Exercise instructions:
From the entries below, copy every line holding the word "LinkedIn".
** Opening Available data block **
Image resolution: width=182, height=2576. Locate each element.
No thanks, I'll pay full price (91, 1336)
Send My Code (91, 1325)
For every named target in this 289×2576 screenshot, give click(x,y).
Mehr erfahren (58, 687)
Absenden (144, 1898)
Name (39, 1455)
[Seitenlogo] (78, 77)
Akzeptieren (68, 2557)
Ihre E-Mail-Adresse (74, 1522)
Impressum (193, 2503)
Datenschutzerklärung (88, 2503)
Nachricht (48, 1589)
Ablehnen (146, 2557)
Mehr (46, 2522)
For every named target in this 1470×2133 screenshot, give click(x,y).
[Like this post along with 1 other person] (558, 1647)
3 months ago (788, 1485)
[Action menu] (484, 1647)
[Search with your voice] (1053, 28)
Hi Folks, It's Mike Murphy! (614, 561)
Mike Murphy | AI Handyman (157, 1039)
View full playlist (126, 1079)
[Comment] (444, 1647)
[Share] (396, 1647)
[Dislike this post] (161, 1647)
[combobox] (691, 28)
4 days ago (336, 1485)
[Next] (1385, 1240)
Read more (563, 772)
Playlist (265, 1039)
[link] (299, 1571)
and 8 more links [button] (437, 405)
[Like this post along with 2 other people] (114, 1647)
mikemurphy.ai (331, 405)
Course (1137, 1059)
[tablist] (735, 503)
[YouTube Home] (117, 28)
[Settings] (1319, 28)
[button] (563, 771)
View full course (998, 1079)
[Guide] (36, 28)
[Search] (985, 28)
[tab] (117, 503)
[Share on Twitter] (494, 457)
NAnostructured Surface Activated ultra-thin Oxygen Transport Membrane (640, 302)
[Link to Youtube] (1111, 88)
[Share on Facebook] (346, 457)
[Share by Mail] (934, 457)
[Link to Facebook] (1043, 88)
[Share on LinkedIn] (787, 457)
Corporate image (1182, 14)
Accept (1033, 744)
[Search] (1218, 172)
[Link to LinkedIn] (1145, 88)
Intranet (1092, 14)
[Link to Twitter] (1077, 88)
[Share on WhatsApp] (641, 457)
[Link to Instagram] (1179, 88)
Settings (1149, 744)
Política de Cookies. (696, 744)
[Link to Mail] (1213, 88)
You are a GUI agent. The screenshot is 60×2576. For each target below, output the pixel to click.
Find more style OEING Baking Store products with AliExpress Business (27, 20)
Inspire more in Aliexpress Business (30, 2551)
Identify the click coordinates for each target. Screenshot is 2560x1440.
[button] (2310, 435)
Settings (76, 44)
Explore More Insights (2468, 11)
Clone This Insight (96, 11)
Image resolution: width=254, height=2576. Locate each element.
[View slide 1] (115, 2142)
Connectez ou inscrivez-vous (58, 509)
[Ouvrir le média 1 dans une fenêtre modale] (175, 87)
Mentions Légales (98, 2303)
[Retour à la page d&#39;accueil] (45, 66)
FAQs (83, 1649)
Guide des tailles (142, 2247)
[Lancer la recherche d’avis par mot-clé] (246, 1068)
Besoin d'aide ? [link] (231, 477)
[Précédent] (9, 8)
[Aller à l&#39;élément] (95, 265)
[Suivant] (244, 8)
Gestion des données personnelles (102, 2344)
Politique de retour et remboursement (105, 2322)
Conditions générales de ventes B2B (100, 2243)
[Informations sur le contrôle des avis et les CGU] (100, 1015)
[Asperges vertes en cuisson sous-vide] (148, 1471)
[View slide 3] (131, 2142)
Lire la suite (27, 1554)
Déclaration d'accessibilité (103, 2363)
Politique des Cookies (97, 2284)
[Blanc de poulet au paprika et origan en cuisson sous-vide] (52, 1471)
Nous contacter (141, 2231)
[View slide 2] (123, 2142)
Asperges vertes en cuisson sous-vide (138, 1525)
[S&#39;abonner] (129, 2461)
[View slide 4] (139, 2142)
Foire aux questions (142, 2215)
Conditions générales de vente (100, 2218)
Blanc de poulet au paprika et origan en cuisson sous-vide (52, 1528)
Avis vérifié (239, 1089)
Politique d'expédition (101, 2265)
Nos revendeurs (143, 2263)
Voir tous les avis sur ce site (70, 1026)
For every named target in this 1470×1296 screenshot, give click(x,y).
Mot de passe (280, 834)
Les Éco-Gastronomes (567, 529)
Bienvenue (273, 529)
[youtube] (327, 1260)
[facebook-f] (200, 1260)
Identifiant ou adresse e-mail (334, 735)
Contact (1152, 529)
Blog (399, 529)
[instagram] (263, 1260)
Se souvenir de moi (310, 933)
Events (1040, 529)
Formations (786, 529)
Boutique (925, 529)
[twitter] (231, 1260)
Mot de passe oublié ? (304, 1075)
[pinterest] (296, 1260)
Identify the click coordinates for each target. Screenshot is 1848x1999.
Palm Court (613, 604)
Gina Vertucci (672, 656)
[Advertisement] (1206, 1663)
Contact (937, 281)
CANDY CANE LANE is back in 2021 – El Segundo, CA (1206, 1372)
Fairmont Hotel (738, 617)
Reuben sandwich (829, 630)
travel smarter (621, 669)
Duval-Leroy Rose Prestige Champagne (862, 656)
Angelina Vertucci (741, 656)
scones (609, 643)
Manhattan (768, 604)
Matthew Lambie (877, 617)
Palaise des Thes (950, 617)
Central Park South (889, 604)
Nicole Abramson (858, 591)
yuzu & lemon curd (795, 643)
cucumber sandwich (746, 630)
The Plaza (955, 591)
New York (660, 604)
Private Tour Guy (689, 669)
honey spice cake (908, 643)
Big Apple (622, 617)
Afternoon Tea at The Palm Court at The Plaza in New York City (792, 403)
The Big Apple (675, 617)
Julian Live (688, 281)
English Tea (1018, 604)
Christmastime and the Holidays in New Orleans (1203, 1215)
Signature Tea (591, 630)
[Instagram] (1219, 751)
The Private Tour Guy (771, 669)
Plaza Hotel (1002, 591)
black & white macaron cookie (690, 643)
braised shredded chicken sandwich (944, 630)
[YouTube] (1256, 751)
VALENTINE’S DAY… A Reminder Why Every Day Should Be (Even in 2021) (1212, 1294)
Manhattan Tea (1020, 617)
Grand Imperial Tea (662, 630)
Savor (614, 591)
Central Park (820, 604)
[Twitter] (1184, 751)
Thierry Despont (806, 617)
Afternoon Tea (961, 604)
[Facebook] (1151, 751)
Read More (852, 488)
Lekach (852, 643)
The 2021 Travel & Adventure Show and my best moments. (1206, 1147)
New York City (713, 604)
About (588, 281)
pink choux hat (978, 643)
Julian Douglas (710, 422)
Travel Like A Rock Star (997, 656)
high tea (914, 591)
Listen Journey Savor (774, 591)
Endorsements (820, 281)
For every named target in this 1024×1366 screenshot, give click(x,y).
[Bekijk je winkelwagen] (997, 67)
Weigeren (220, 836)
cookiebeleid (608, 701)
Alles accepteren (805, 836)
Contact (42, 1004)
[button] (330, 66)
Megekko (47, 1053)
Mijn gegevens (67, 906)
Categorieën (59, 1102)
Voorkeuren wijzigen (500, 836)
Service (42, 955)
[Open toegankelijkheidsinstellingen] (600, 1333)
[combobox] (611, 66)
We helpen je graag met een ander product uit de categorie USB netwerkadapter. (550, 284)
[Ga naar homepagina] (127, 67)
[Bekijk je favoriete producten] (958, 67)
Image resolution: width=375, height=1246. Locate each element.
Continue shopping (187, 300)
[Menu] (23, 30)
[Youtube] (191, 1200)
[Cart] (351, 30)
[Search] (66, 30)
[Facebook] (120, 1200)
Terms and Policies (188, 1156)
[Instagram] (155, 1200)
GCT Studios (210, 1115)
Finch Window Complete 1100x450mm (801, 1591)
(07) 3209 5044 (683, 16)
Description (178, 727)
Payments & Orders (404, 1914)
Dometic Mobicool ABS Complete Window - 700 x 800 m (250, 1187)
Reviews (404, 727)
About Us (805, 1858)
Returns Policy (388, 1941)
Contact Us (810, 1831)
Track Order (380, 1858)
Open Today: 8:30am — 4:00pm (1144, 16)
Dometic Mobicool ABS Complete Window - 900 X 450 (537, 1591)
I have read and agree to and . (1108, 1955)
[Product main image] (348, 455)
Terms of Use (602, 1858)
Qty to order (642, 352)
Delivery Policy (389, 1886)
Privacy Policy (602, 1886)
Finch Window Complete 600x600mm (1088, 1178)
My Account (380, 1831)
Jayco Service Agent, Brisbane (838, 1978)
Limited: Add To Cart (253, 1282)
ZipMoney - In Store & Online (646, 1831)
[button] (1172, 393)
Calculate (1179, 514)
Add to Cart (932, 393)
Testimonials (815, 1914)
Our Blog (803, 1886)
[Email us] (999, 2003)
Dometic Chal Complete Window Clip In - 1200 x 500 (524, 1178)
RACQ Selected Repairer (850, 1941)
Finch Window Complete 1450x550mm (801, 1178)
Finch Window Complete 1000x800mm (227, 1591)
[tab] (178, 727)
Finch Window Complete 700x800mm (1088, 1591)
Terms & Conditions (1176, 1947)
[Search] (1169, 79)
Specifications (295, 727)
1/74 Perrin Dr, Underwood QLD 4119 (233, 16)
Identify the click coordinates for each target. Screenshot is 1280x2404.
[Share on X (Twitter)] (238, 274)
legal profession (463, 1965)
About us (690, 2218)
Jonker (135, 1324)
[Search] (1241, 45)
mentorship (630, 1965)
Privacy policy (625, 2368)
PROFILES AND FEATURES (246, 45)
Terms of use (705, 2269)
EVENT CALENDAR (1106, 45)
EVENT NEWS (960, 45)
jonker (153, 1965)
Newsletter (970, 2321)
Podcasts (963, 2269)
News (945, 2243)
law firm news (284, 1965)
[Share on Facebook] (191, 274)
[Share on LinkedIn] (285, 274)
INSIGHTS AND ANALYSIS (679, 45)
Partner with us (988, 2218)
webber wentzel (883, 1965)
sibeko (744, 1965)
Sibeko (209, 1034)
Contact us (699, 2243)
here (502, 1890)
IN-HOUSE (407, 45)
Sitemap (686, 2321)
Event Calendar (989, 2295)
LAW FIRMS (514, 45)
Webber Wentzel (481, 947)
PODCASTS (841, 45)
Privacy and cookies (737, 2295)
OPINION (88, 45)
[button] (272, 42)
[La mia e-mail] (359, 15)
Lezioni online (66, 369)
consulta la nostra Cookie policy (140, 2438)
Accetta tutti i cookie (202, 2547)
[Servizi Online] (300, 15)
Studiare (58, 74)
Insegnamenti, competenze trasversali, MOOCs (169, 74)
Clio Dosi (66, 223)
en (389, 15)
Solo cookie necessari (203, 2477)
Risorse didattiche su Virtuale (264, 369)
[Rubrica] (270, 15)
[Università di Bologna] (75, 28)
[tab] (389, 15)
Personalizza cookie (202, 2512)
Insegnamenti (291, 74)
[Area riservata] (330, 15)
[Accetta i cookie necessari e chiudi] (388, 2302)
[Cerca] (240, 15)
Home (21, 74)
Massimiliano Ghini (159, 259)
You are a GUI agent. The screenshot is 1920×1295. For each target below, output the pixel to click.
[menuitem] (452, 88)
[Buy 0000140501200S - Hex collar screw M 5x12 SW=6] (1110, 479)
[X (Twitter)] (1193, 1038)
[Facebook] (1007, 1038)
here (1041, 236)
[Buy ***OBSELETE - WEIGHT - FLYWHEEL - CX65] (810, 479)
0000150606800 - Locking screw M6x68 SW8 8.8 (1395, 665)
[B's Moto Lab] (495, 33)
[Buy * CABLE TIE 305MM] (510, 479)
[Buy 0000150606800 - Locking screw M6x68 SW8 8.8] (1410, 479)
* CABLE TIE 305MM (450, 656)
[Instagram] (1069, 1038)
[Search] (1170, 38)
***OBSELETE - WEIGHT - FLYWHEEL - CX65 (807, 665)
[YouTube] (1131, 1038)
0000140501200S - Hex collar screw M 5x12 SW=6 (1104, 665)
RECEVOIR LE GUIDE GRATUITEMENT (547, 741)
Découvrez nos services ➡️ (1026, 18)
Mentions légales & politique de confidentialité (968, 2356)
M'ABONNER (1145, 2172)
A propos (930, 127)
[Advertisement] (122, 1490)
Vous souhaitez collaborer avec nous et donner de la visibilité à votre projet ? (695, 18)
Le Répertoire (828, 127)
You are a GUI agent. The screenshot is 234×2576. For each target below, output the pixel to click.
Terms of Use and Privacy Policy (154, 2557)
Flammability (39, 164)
** Closing Available data block **
Exercise response:
[Share on LinkedIn] (787, 457)
[Link to LinkedIn] (1145, 88)
[Share on LinkedIn] (285, 274)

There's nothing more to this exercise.